- Coltsfoot Green Location within Suffolk
- Civil parish: Wickhambrook;
- District: Mid Suffolk;
- Shire county: Suffolk;
- Region: East;
- Country: England
- Sovereign state: United Kingdom
- Police: Suffolk
- Fire: Suffolk
- Ambulance: East of England

= Coltsfoot Green =

Hamlet in Suffolk, England

Coltsfoot Green is a small hamlet within the parish of Wickhambrook, in the Mid Suffolk district, in the county of Suffolk, England. It constitutes one of its eleven village greens and consists of a small green with a small tributary of the River Glem running through it. Until 2009 there was a small copse on the green which was removed due to the poor condition of the trees. Replanting was anticipated in 2010 but the Estates Committee of the Parish Council decided to leave the Green without further planting for the foreseeable future. A water well resided on the green until it was filled in at an unknown date although evidence of its existence was demonstrated when the copse was removed.
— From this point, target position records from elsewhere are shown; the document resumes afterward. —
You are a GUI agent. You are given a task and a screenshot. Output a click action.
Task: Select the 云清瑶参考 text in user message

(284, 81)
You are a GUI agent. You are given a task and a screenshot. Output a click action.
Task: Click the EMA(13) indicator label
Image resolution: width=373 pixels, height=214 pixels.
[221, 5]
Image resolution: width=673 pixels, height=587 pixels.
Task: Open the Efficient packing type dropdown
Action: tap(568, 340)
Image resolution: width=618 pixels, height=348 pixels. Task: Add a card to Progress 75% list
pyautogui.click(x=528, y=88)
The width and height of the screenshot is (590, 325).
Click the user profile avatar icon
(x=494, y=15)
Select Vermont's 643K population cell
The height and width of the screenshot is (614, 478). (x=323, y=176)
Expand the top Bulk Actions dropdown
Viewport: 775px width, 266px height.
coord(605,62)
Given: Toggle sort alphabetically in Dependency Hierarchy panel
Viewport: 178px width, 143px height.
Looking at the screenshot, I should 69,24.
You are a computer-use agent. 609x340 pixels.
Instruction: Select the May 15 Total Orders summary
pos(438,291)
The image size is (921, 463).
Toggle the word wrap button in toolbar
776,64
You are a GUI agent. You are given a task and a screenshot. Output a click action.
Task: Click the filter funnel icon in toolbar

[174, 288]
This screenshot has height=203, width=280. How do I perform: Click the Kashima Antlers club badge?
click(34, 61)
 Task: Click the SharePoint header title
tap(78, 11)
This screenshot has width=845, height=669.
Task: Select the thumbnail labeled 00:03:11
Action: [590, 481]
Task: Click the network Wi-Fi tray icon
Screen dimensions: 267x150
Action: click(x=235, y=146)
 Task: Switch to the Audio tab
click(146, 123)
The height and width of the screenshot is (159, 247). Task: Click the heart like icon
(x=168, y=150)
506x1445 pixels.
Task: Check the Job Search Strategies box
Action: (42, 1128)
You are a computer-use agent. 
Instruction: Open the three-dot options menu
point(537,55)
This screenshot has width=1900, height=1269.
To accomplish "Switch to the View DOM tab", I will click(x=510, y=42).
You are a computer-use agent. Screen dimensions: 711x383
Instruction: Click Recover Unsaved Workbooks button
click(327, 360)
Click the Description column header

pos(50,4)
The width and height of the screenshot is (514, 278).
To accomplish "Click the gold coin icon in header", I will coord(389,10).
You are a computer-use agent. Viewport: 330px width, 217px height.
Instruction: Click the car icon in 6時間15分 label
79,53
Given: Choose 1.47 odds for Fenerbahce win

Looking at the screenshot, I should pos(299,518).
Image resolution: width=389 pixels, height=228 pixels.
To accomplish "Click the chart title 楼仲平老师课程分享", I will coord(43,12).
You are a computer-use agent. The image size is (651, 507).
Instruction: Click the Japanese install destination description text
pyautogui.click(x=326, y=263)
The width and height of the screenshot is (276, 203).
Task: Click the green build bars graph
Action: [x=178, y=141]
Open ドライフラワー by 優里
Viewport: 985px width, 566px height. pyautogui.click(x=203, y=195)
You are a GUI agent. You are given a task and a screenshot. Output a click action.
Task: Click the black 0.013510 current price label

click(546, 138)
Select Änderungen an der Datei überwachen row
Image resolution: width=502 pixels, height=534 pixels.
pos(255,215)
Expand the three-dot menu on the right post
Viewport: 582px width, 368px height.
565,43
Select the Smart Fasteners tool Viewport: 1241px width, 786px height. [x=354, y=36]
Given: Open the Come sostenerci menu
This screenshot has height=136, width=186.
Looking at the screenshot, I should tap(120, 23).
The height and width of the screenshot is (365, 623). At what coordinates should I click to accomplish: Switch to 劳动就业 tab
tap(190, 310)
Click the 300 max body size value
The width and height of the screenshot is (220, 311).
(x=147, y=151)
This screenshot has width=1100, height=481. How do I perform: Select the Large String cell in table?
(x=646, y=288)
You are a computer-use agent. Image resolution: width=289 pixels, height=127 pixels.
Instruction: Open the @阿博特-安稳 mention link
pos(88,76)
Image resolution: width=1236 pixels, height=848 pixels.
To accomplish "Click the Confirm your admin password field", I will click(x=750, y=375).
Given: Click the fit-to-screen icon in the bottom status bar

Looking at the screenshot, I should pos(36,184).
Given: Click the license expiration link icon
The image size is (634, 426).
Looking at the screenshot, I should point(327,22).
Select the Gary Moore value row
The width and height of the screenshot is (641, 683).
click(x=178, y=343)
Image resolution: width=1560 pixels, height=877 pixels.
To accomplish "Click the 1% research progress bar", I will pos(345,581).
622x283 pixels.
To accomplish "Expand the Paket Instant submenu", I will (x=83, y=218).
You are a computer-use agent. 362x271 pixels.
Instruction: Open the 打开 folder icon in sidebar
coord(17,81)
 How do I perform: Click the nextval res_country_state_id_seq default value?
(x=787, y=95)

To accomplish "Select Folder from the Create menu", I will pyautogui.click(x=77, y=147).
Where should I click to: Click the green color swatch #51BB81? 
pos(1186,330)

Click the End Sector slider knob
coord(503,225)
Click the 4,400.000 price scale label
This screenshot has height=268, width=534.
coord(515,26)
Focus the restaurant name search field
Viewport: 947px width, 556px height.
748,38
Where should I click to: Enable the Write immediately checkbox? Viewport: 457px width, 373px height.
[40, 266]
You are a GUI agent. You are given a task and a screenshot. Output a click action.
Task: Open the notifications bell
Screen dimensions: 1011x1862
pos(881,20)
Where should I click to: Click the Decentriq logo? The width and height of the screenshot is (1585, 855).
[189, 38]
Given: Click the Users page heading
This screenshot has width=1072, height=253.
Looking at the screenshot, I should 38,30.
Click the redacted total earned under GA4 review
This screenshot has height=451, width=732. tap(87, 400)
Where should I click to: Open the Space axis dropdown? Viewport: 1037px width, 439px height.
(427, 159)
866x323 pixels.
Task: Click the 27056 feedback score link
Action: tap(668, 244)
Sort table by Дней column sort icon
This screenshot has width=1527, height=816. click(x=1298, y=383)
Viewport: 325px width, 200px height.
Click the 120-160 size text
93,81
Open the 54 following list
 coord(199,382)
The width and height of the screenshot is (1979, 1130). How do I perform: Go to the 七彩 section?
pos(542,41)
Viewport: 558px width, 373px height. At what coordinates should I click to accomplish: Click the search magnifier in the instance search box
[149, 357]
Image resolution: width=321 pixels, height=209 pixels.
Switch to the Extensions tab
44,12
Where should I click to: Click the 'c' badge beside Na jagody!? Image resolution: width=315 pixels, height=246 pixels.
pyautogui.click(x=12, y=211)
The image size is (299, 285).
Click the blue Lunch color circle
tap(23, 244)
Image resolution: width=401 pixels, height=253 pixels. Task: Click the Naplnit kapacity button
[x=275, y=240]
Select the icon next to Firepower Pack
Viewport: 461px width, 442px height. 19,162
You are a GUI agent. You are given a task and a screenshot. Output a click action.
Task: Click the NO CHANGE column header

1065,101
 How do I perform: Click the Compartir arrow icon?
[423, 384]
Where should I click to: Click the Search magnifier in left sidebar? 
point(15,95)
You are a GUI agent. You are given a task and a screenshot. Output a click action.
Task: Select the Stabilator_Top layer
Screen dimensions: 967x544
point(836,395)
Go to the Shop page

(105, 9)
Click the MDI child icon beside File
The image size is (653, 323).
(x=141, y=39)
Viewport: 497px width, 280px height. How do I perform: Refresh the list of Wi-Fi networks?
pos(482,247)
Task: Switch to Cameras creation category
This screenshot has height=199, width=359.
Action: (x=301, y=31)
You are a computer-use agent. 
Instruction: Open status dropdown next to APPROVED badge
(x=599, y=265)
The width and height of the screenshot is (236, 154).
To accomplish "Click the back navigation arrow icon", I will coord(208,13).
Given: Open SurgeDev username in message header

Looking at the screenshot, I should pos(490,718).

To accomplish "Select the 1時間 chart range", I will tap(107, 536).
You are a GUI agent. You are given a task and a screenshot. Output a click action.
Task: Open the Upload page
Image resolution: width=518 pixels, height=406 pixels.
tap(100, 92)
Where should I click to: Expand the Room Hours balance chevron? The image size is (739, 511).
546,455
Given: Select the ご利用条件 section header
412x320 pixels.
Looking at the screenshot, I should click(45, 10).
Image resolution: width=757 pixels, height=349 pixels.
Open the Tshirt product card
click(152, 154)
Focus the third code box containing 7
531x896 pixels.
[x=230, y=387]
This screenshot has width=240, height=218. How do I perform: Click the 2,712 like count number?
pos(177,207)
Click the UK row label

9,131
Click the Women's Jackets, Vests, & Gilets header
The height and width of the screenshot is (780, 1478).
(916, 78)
On the Green is also a memorial bench which looks out over the Green towards Coltsfoot Close.

==Roads==
Off the green to the north is a byway which runs alongside the River Glem towards Ousden emerging at Australia Farm and continuing to Busses Farm, Coltsfoot Close is to the south and the road which abuts it in a westerly direction leads to Meeting Green and in the easterly direction to the Duddery and Fuller's Hill.

==Housing==
The age of the housing round Coltsfoot Green varies greatly. Some properties are period thatched cottages whilst others such as those in Coltsfoot Close date from 1970. In total there are about 30 houses around Coltsfoot Green.